## Work instructions
Every line of the listing that holds the word "will" should be returned.

*** Data in this exercise Section Begins ***

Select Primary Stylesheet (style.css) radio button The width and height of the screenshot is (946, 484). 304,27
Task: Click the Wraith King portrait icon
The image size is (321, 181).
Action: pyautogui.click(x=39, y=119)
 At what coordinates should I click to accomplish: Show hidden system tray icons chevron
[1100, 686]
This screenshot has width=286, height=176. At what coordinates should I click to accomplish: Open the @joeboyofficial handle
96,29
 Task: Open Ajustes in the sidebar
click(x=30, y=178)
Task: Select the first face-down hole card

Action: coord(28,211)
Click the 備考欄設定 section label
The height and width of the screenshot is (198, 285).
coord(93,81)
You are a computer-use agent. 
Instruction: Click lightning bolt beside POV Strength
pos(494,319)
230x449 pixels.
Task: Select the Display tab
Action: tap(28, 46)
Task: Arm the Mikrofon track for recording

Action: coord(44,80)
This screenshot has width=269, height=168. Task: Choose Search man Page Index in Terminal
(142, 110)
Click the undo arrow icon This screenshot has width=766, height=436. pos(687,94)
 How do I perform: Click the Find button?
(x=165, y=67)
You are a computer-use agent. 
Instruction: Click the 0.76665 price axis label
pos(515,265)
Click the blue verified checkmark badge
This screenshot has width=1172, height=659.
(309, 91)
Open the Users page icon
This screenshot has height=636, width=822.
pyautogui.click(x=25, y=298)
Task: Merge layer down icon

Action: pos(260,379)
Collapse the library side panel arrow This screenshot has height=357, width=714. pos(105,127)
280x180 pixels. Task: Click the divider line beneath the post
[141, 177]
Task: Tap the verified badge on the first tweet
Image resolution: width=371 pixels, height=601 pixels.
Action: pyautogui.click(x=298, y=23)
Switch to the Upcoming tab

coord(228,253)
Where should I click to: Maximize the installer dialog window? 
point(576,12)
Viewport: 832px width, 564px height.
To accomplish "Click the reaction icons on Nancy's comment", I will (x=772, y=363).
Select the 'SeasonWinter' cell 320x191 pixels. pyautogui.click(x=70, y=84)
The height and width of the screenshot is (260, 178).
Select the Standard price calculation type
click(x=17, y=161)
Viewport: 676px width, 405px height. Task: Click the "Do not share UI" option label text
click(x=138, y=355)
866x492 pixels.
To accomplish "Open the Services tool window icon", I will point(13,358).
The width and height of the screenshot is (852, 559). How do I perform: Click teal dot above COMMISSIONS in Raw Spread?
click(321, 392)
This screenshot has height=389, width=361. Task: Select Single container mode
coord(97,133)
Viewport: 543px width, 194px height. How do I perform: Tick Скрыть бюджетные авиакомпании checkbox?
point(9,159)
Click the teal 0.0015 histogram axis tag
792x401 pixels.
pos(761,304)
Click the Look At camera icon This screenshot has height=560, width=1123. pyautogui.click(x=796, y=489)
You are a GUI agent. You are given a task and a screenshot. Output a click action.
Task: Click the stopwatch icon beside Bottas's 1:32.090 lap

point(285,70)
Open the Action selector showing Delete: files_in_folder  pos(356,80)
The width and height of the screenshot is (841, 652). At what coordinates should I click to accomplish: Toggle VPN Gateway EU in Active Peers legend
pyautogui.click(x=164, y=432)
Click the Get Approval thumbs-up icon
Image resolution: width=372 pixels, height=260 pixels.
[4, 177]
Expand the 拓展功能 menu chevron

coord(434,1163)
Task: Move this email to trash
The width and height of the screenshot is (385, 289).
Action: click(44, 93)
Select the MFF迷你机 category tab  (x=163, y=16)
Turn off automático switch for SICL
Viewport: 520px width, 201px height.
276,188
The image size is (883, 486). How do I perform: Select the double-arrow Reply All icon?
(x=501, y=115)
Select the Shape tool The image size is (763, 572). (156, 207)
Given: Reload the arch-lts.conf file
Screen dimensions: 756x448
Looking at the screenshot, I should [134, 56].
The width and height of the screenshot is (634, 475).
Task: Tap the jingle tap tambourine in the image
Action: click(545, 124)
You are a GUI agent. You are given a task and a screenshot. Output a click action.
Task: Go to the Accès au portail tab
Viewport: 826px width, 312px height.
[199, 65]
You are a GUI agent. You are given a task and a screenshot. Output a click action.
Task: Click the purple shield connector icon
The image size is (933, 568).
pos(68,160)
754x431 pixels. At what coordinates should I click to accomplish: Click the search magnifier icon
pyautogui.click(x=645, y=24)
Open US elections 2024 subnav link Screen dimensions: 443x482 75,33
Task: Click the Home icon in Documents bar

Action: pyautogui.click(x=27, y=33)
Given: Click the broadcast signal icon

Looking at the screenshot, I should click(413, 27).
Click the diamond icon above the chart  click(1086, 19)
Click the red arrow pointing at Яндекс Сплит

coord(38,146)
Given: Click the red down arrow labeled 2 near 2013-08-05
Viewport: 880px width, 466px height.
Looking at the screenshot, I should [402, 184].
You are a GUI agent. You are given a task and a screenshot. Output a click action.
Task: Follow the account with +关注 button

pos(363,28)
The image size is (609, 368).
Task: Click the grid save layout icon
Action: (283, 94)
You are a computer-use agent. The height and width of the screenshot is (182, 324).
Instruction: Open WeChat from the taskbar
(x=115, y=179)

*** Data in this exercise Section Ends ***

## Solution for this task
To accomplish "Click the reaction icons on Nancy's comment", I will (x=772, y=363).
To accomplish "Open the Services tool window icon", I will point(13,358).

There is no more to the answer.